La restructuration du staff de l’équipe nationale algérienne semble se préciser. Alors que plusieurs médias évoquaient déjà le départ imminent de plusieurs collaborateurs de Vladimir Petkovic après le fiasco du Mondial 2026, Davide Morandi pourrait finalement quitter son poste dans des conditions bien plus brutales que prévu.
Selon El Khabar, la Fédération algérienne de football (FAF) envisagerait de résilier le contrat du sélectionneur adjoint… sans lui verser la moindre indemnité.
Une faute contractuelle invoquée
D’après le quotidien algérien, la FAF estime que les récentes interventions médiatiques de Davide Morandi sur plusieurs chaînes de télévision suisses pourraient constituer une violation de ses obligations contractuelles.
L’adjoint de Vladimir Petkovic s’était notamment exprimé publiquement après l’élimination des Fennecs en Coupe du monde, tout en étant aperçu dans une fan zone suisse lors de la rencontre entre la Suisse et l’Argentine, des épisodes qui avaient déjà suscité de nombreuses critiques en Algérie.
La Fédération considérerait désormais que ces prises de parole et apparitions publiques sont incompatibles avec le devoir de réserve imposé aux membres du staff de la sélection nationale.
Si cette interprétation est retenue, elle permettrait à la FAF de rompre le contrat du technicien suisse sans avoir à lui verser d’indemnités.
Davide Morandi, premier fusible du fiasco
À l’inverse, malgré l’élimination dès les seizièmes de finale du Mondial, Vladimir Petkovic pourrait, lui, conserver son poste si aucun accord n’est trouvé pour une séparation à l’amiable et qu’il accepte de remodeler son staff.
S’il se confirme, ce maintien s’expliquerait en grande partie par des raisons financières.

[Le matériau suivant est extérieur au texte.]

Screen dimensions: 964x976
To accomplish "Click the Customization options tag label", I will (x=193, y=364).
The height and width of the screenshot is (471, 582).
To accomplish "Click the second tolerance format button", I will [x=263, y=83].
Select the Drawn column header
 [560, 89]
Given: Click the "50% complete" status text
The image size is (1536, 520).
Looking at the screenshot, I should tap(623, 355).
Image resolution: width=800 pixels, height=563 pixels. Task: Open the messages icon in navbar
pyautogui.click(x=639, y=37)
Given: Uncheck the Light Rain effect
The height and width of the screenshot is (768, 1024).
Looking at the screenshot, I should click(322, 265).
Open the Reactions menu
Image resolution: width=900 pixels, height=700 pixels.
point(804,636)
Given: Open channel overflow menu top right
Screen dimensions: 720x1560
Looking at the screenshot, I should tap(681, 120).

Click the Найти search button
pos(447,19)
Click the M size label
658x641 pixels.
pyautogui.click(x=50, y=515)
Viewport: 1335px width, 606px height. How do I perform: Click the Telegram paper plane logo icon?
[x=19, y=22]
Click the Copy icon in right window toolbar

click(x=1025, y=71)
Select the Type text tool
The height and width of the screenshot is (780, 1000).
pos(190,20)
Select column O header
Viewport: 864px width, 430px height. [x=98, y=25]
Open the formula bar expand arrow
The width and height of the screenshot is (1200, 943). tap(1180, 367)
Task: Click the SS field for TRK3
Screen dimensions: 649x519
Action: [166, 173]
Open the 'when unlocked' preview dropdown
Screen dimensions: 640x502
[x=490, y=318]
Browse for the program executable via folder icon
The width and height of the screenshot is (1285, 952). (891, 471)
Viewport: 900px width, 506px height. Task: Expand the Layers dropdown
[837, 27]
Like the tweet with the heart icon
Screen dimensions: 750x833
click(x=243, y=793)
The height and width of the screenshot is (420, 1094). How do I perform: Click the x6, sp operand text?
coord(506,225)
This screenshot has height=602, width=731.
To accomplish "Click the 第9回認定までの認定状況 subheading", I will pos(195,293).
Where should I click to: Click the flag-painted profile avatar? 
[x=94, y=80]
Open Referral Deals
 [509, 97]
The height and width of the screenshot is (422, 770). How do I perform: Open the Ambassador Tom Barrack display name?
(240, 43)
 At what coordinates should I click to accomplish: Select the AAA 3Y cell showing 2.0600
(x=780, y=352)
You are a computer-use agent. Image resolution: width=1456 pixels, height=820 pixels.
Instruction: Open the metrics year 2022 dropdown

Prolongé juste avant la Coupe du monde, le sélectionneur suisse bénéficie d’un contrat particulièrement protecteur dont la résiliation coûterait très cher à la Fédération algérienne.
La FAF privilégierait donc un remodelage complet de son staff plutôt qu’un licenciement du sélectionneur. Le tout dans l’objectif de le “forcer” à une fin de contrat qui coûterait le moins possible à la Fédération. Davide Morandi apparaît toutefois comme le premier véritable fusible de cette restructuration.
Une ambiance toujours plus tendue autour de Petkovic
Cette décision intervient alors que le climat autour de la sélection algérienne continue de se dégrader.
Selon plusieurs médias algériens, Vladimir Petkovic aurait remis un rapport très critique envers ses joueurs après le Mondial, pointant notamment l’irrégularité des cadres, la fragilité défensive de l’équipe et certains manquements disciplinaires observés durant la compétition.
Dans ce contexte déjà tendu, le probable départ de Davide Morandi pourrait n’être que la première étape d’un vaste chantier qui s’annonce particulièrement délicat pour la FAF, bien décidée à tourner la page de l’un des plus grands échecs de son histoire récente.